▸ Given records:
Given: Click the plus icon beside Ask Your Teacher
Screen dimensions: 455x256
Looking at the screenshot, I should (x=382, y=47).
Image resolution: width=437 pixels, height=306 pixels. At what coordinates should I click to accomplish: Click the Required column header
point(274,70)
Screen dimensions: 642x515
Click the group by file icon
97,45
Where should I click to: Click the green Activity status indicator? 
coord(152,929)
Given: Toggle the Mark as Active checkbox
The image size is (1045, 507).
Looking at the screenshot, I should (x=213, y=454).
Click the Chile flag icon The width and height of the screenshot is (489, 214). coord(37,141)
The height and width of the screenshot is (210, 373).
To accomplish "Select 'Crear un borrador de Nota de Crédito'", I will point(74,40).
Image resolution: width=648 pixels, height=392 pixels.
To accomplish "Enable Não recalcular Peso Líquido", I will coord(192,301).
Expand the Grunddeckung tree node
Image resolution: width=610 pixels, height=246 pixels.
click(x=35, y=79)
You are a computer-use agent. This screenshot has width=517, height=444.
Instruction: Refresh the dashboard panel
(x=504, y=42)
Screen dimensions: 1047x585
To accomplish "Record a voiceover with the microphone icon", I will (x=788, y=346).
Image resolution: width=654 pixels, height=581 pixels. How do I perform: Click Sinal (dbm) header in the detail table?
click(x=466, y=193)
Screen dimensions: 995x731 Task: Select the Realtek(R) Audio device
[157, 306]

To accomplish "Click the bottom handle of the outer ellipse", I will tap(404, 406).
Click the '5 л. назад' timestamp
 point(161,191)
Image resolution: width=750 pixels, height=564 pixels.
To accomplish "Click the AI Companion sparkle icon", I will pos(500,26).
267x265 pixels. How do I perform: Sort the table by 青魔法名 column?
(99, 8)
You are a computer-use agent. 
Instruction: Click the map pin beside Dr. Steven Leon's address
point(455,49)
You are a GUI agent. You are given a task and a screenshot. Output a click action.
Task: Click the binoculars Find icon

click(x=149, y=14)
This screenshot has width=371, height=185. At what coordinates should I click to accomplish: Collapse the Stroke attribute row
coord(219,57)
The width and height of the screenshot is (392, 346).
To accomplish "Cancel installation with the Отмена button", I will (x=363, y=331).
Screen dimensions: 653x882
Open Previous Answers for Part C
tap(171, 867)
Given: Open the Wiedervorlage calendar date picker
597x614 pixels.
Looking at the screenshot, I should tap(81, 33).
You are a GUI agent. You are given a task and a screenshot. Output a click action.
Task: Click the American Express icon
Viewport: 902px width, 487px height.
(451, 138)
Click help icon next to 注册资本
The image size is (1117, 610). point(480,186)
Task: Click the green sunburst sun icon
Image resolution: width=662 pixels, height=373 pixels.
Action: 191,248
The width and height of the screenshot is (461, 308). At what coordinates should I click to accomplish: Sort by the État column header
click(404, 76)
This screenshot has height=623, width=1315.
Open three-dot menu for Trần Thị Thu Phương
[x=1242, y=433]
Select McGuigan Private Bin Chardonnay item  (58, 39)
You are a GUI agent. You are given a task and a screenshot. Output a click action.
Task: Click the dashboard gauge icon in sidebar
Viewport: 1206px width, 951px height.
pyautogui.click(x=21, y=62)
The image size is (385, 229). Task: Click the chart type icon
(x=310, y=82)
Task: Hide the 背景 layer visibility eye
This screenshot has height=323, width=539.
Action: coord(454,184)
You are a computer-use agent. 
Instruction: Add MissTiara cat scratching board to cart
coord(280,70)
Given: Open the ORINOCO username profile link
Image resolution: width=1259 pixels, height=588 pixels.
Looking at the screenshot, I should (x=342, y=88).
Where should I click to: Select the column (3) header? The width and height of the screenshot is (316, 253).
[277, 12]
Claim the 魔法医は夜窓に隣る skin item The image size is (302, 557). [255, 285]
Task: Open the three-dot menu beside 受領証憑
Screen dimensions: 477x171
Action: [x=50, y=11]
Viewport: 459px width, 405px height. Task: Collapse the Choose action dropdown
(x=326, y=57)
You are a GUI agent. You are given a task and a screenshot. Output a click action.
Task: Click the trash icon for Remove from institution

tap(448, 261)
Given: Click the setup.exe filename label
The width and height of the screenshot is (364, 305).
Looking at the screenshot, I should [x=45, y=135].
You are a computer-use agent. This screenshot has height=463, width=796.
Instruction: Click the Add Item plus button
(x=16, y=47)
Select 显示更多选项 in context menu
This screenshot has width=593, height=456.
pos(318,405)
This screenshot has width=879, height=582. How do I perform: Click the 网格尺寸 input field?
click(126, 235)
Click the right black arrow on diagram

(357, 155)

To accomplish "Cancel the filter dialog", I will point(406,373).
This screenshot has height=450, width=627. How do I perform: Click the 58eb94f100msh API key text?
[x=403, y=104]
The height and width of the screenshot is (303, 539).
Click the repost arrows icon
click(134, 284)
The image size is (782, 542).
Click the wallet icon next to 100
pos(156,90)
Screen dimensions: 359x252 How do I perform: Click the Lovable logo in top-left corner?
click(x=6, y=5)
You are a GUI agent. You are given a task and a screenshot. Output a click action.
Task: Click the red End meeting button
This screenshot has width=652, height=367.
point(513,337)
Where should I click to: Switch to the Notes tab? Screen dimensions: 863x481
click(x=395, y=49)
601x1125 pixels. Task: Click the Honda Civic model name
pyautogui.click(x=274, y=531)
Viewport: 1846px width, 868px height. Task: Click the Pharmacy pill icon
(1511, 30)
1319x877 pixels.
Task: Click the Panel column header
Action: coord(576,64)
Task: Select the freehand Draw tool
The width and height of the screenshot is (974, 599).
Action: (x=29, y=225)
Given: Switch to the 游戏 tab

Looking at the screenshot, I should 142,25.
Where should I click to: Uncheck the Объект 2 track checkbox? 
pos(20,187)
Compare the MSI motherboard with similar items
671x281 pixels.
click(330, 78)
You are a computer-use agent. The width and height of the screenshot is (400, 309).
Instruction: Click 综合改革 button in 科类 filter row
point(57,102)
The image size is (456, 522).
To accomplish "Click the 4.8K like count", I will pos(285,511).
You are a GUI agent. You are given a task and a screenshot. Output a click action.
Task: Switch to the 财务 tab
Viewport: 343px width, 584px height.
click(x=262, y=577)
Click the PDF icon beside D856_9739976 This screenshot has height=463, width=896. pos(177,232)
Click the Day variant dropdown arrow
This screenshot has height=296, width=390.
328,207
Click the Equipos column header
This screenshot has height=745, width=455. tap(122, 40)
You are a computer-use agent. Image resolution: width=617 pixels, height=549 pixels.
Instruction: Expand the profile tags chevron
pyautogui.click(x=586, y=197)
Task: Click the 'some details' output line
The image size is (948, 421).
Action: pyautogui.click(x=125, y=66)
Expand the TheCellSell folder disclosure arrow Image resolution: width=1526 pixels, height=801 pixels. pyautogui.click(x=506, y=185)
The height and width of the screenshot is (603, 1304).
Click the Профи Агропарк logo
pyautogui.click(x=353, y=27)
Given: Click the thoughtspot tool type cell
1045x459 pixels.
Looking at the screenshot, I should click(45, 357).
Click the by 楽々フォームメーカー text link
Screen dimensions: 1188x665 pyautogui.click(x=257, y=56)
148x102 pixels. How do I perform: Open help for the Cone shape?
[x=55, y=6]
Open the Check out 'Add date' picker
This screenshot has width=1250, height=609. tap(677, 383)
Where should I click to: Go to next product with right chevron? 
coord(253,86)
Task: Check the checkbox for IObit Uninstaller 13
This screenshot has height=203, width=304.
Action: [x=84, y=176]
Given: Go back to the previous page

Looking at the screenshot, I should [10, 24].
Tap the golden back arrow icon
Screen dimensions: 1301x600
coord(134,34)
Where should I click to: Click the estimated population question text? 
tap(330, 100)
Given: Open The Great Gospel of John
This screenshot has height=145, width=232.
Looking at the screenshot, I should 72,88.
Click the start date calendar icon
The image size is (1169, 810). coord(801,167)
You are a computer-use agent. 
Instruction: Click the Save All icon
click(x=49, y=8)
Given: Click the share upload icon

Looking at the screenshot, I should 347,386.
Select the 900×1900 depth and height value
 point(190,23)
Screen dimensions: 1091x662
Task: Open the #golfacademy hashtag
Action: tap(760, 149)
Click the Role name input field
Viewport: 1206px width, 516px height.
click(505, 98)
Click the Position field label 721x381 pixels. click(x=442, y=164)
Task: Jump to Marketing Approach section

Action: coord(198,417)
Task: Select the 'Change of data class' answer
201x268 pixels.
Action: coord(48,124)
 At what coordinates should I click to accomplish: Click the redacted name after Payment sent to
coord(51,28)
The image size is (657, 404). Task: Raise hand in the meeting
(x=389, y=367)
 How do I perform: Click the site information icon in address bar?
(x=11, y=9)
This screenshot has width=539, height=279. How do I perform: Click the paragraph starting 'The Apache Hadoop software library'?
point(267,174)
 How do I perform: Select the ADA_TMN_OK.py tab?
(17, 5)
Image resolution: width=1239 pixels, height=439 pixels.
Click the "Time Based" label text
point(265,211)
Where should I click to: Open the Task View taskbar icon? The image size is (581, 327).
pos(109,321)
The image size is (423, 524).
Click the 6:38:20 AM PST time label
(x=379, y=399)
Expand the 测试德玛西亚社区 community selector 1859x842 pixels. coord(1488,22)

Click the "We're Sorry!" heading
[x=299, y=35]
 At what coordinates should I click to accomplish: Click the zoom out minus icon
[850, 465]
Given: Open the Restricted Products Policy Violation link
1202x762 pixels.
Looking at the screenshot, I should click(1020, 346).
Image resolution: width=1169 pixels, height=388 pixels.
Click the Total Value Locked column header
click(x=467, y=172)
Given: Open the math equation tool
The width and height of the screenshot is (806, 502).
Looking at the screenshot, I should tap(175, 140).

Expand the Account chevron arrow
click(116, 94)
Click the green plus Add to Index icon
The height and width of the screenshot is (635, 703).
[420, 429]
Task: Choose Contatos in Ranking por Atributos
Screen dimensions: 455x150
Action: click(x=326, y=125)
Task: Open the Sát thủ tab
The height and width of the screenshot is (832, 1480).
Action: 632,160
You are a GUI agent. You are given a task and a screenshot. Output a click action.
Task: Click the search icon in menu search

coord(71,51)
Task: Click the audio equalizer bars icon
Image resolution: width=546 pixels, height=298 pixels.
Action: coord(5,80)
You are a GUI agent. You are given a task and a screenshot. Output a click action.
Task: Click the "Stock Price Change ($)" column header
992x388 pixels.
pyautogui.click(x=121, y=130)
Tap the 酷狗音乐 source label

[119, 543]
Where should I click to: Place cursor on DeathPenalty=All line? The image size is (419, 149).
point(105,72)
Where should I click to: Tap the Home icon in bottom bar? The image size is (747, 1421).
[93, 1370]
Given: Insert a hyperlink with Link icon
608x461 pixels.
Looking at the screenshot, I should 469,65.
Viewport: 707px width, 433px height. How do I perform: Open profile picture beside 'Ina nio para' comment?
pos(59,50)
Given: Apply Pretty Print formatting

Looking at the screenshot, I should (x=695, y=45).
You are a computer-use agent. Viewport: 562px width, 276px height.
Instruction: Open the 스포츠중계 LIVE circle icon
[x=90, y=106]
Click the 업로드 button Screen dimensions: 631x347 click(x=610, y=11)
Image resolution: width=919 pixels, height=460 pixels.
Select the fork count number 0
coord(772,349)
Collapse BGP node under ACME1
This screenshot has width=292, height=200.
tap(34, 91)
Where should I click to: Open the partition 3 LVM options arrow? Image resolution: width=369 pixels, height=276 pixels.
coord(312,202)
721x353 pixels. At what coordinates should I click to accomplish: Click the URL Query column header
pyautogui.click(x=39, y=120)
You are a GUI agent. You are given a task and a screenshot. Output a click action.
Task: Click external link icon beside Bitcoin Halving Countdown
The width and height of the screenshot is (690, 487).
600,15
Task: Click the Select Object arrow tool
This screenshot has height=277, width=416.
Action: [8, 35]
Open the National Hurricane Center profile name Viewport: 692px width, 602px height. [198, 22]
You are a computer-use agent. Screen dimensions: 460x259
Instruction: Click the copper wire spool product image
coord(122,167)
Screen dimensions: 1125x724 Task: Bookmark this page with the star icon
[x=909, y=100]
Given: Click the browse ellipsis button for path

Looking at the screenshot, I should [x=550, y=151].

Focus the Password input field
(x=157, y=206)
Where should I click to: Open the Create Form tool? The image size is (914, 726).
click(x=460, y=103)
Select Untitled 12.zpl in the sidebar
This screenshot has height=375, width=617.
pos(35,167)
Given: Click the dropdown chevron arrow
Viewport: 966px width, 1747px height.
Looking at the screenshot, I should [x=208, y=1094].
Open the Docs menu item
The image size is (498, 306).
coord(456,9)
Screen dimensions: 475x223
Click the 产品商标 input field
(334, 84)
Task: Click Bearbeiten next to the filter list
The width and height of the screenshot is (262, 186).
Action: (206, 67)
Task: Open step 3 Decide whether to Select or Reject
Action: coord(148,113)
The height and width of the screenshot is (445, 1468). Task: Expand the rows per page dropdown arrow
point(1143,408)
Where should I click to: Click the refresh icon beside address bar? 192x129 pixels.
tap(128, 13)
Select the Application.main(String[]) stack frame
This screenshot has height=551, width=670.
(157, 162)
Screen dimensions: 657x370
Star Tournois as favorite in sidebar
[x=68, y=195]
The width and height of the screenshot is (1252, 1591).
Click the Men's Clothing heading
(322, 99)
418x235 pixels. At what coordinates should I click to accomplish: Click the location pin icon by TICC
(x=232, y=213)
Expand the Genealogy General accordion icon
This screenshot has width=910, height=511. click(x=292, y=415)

▸ Your task: Wherever the string "computer" occurs in the listing, return the line it sits on.

▸ Solution:
You are a computer-use agent. This screenshot has width=517, height=444.
You are a computer-use agent. 
You are a computer-use agent. 
You are a computer-use agent. This screenshot has height=463, width=796.
You are a computer-use agent. The width and height of the screenshot is (400, 309).
You are a computer-use agent. Image resolution: width=617 pixels, height=549 pixels.
You are a computer-use agent. 
You are a computer-use agent. Viewport: 562px width, 276px height.
You are a computer-use agent. Screen dimensions: 460x259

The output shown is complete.